[Screenshot grounding data]
____

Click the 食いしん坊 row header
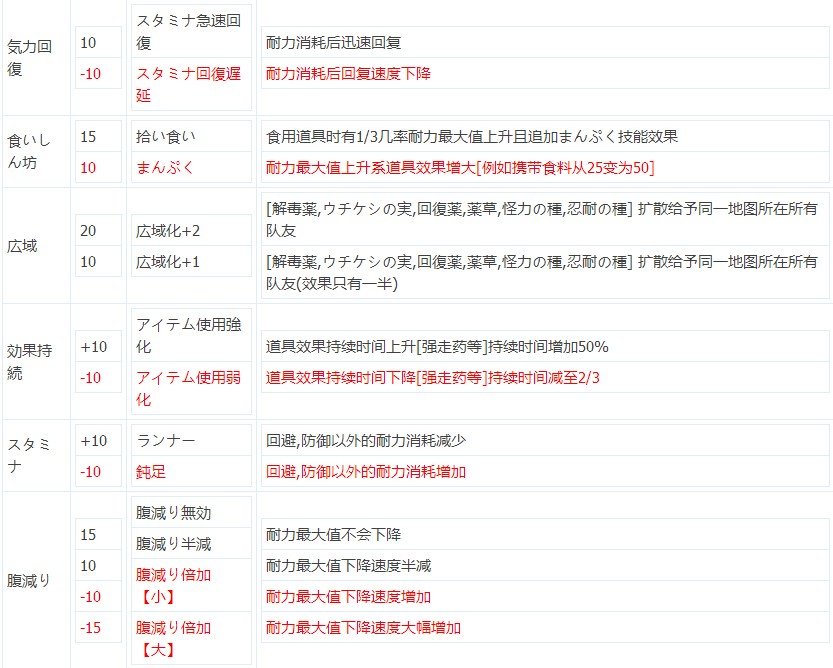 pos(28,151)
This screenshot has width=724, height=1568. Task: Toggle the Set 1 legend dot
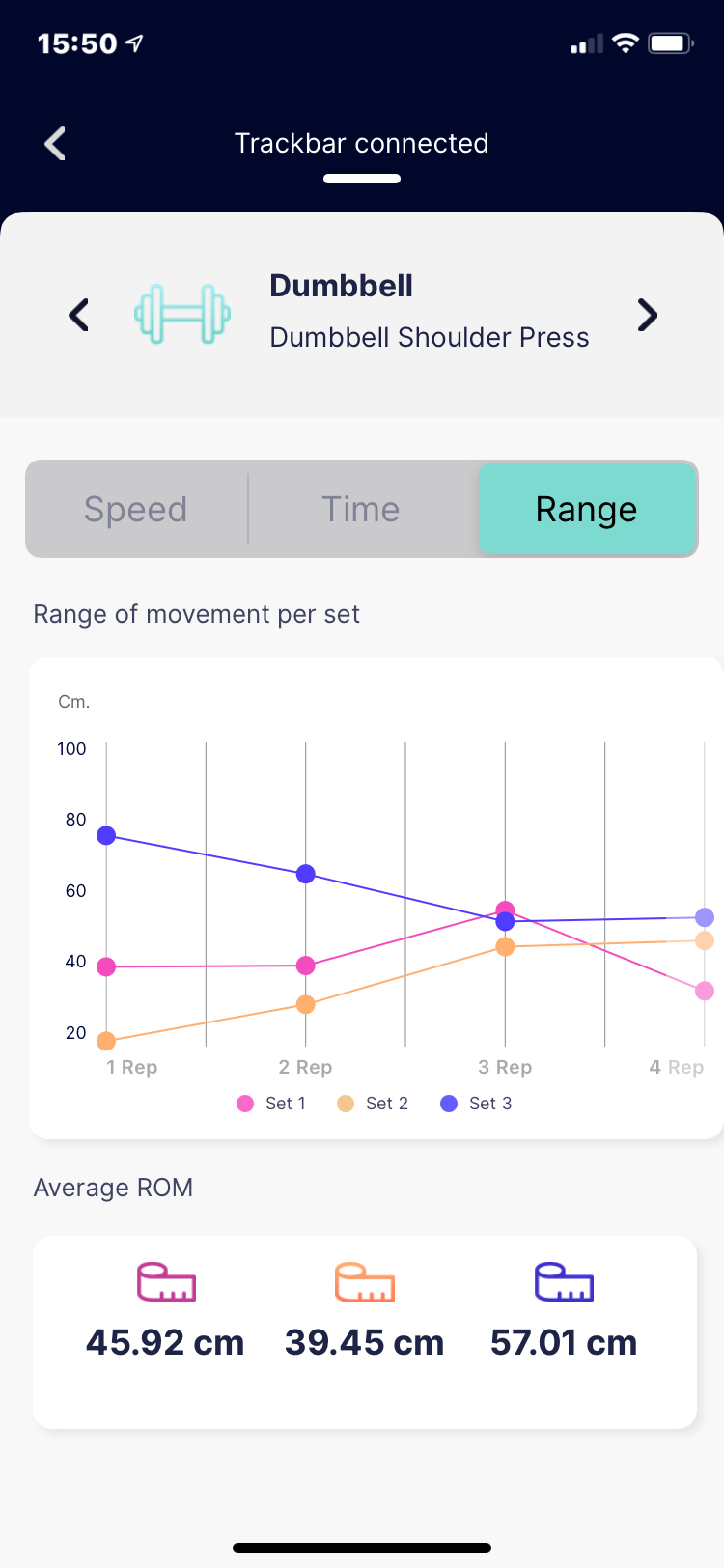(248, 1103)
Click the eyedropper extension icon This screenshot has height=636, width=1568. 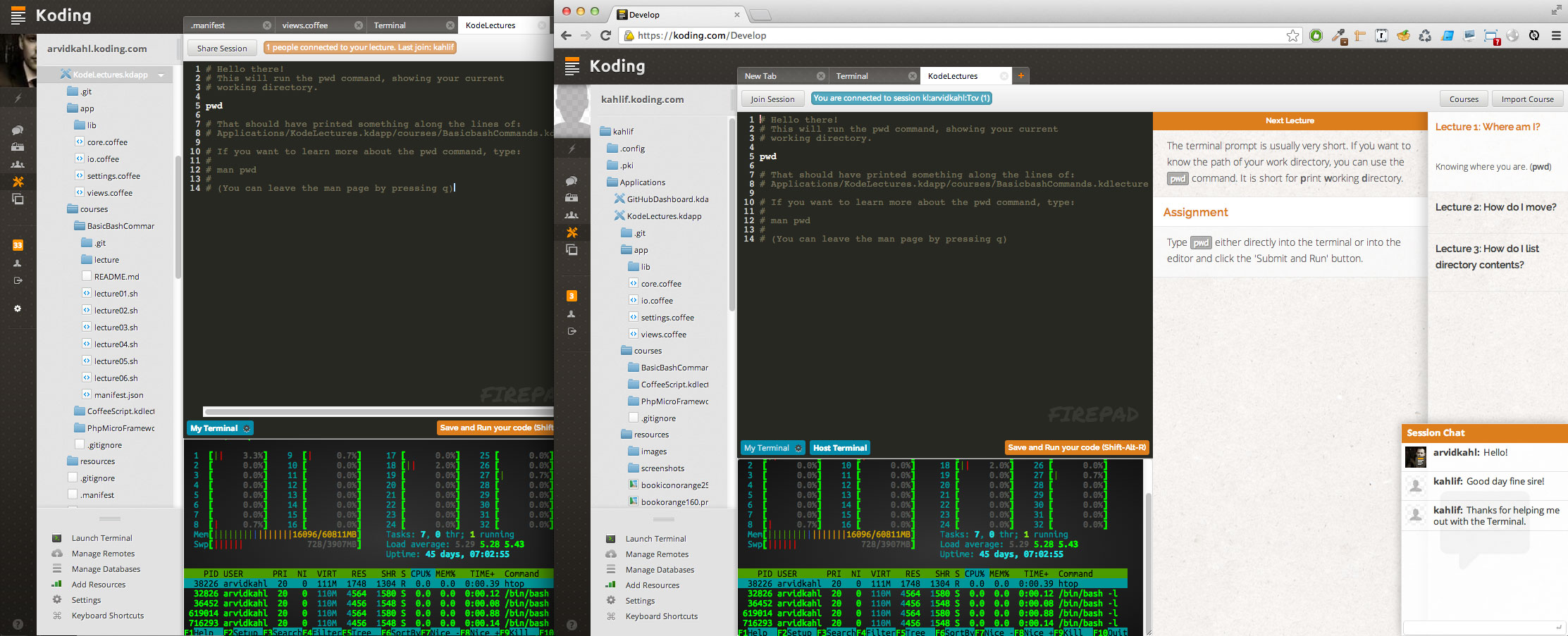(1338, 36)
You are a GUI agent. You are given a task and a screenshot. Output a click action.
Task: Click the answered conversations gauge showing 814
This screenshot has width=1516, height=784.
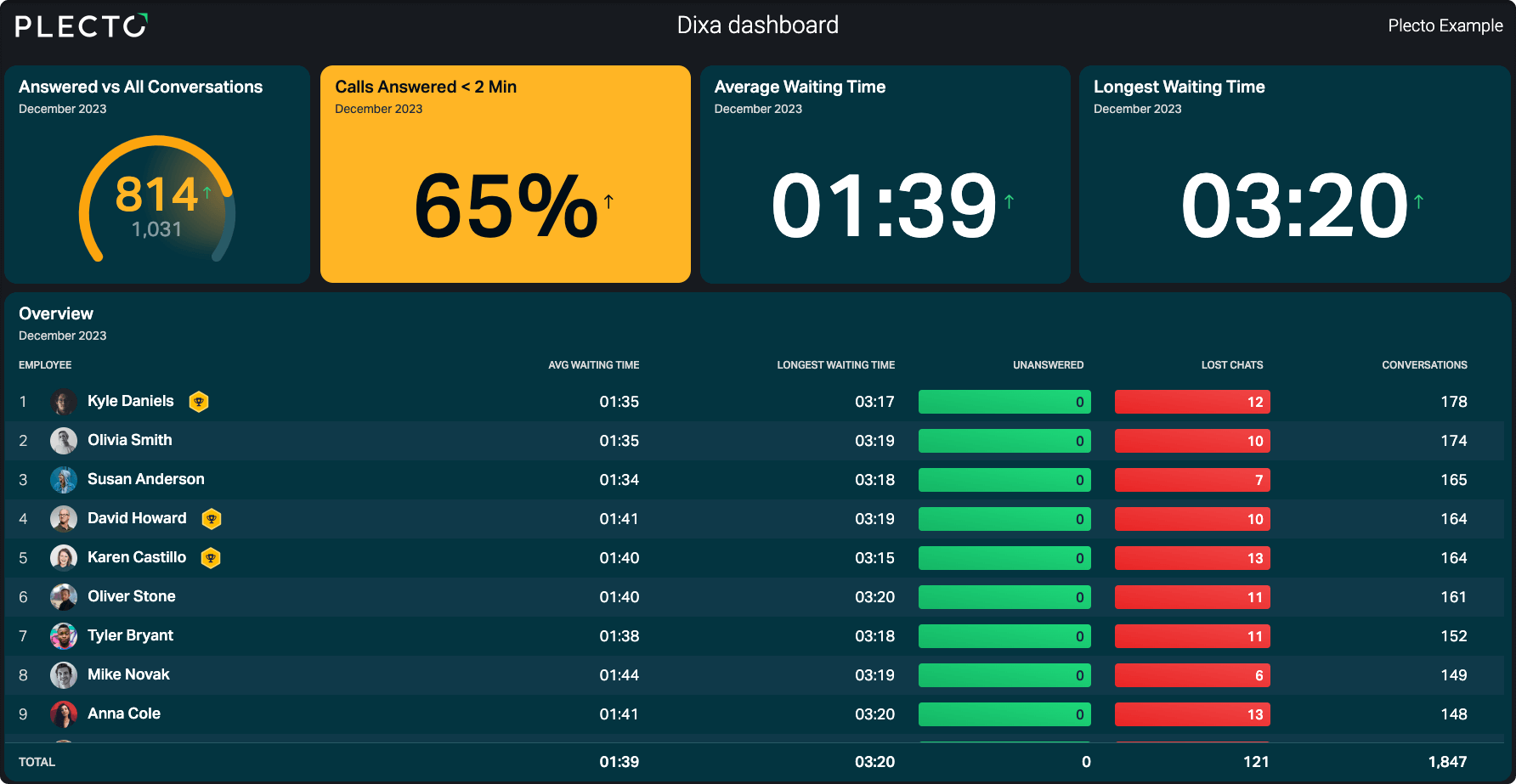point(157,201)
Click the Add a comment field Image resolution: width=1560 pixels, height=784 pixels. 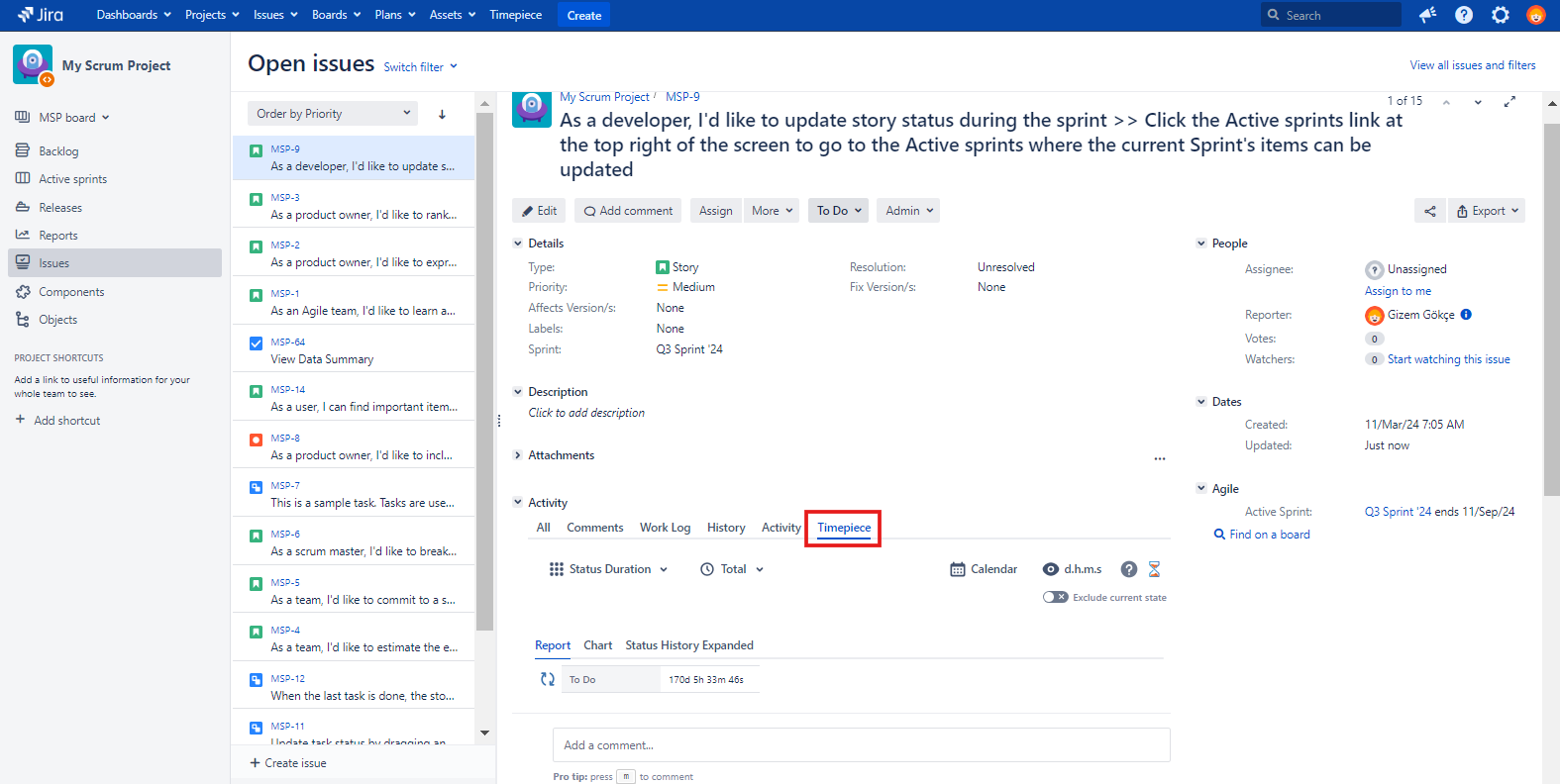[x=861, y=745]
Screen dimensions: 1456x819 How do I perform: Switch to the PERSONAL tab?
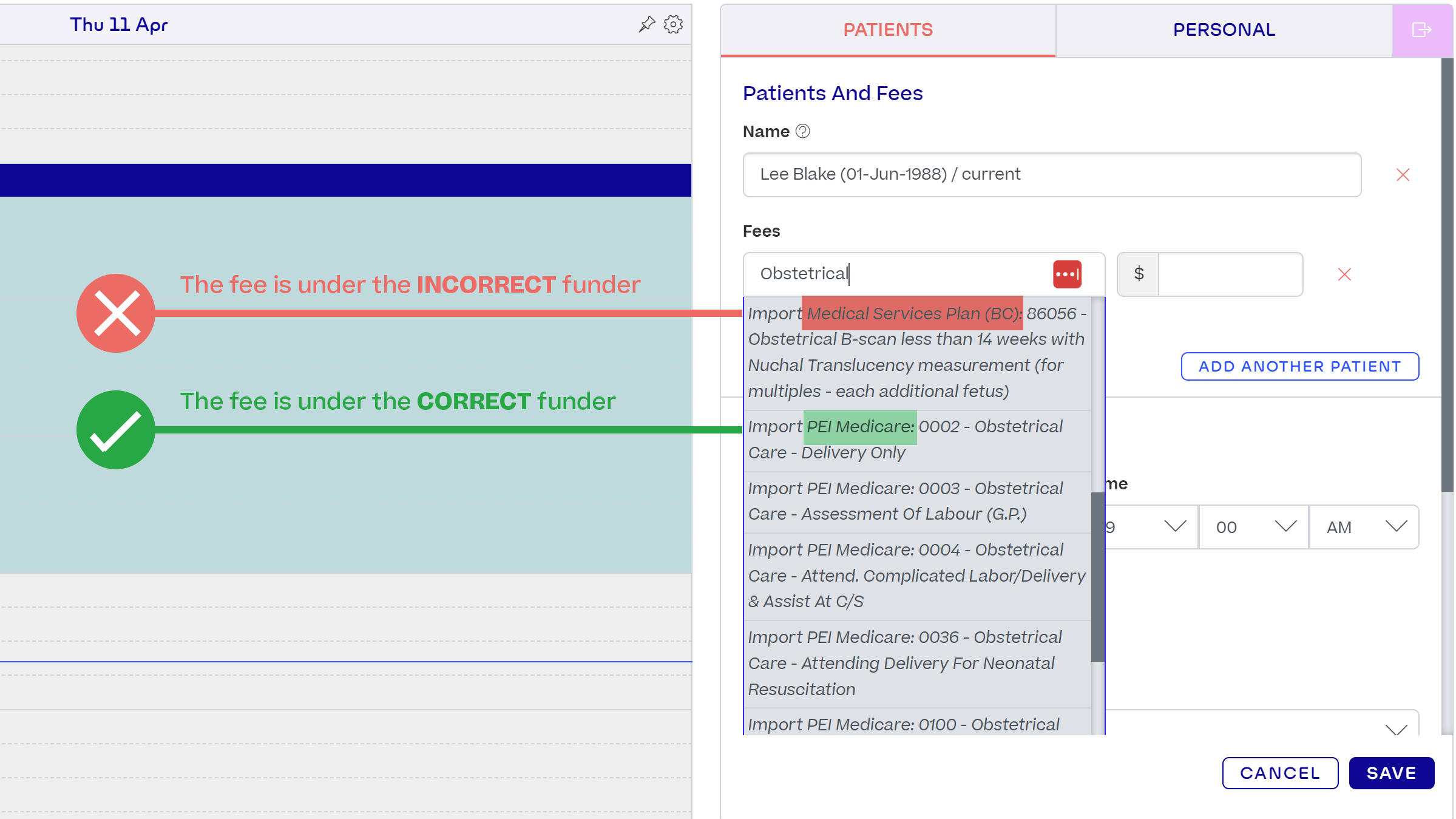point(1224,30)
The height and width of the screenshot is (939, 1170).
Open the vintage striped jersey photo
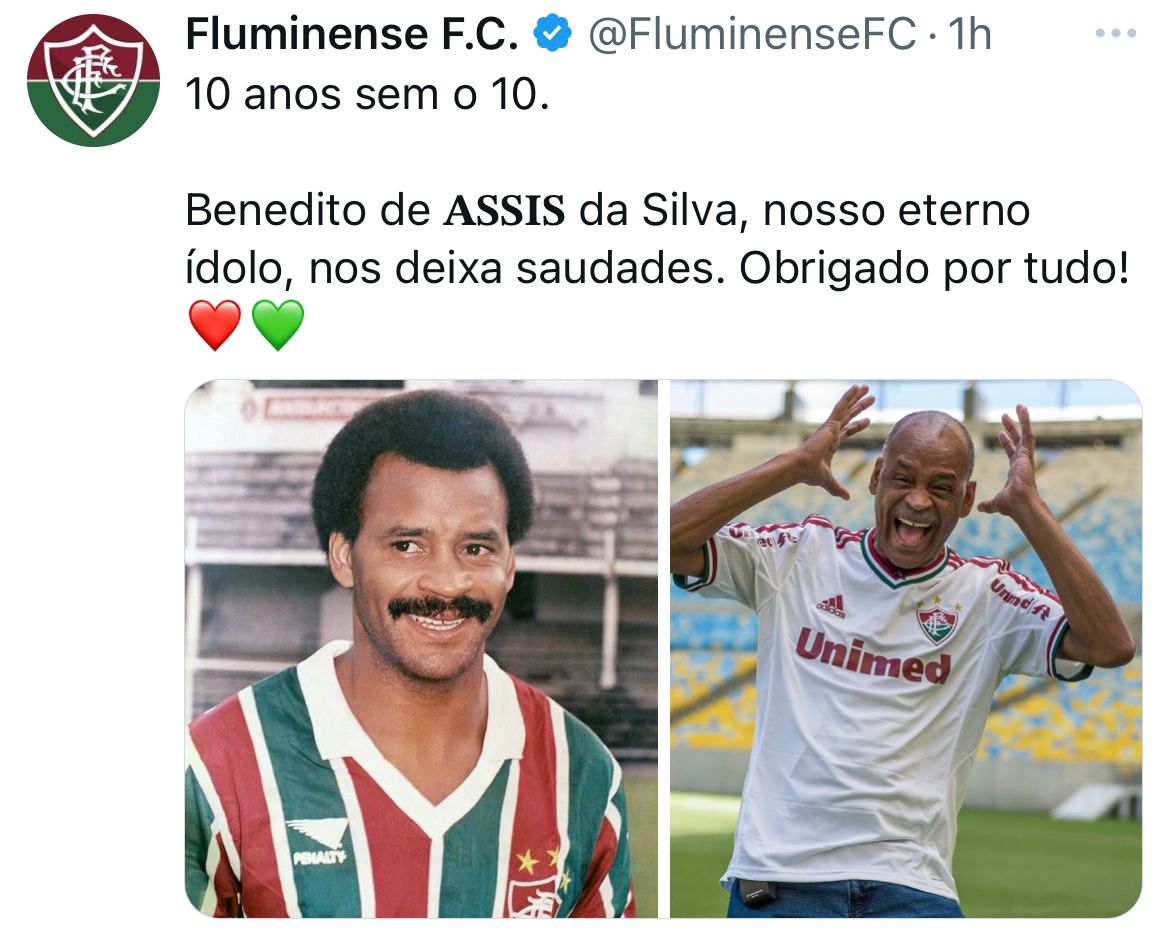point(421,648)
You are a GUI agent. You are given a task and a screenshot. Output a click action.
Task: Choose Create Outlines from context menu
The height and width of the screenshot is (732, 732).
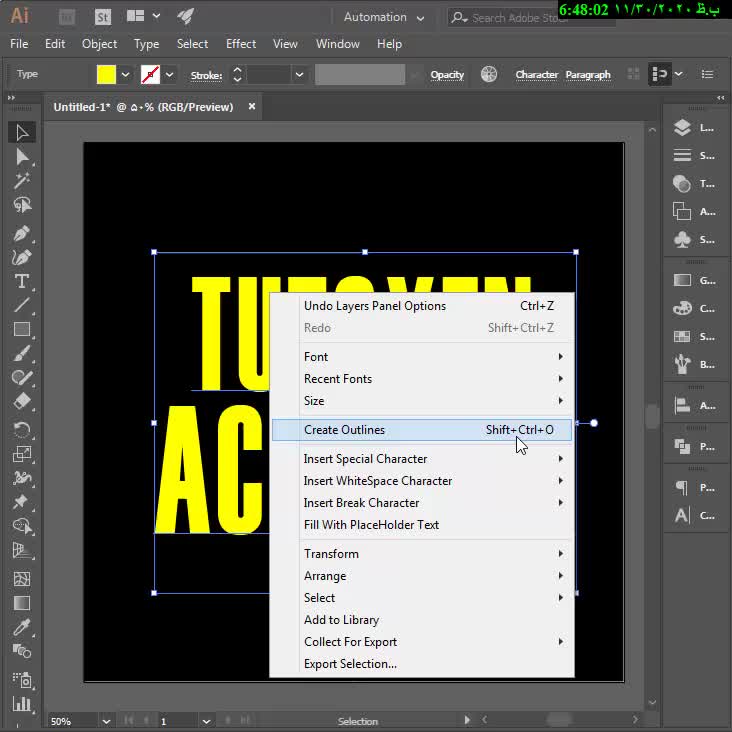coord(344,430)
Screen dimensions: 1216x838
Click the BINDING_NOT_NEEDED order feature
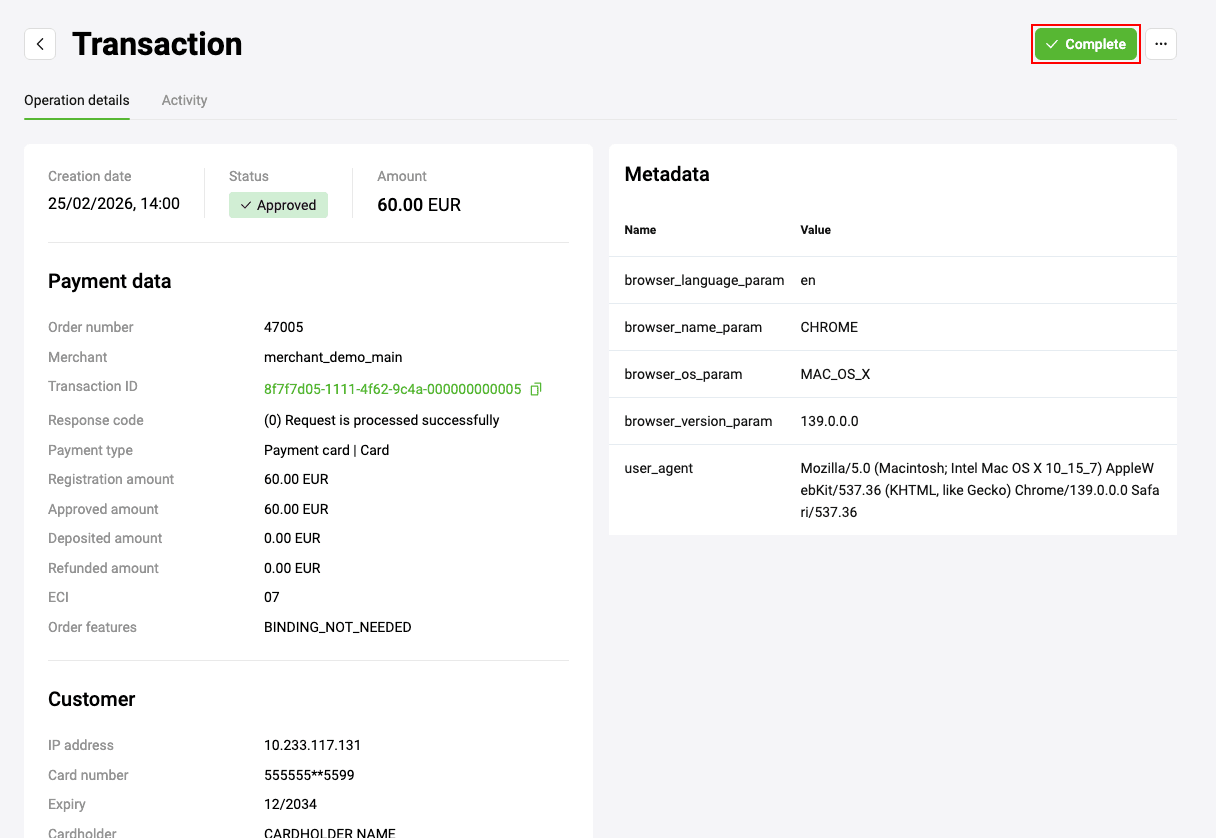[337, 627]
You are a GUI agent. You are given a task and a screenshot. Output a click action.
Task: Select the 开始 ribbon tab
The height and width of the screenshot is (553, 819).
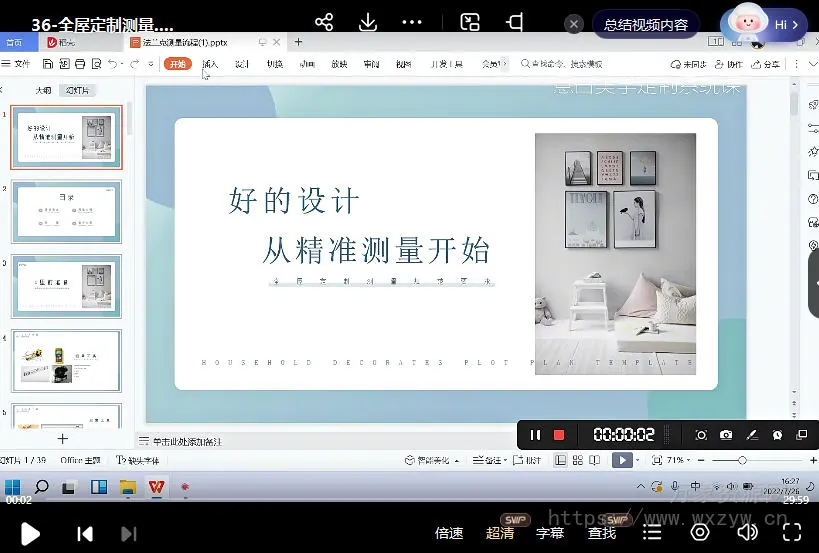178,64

____

▶ WHAT IS EXPECTED
Starting at the line that contains "The height and width of the screenshot is (553, 819).", write out every line through the end of the entries above exactly, and omit the pictures.

▶ YOUR RESPONSE
The height and width of the screenshot is (553, 819).
178,64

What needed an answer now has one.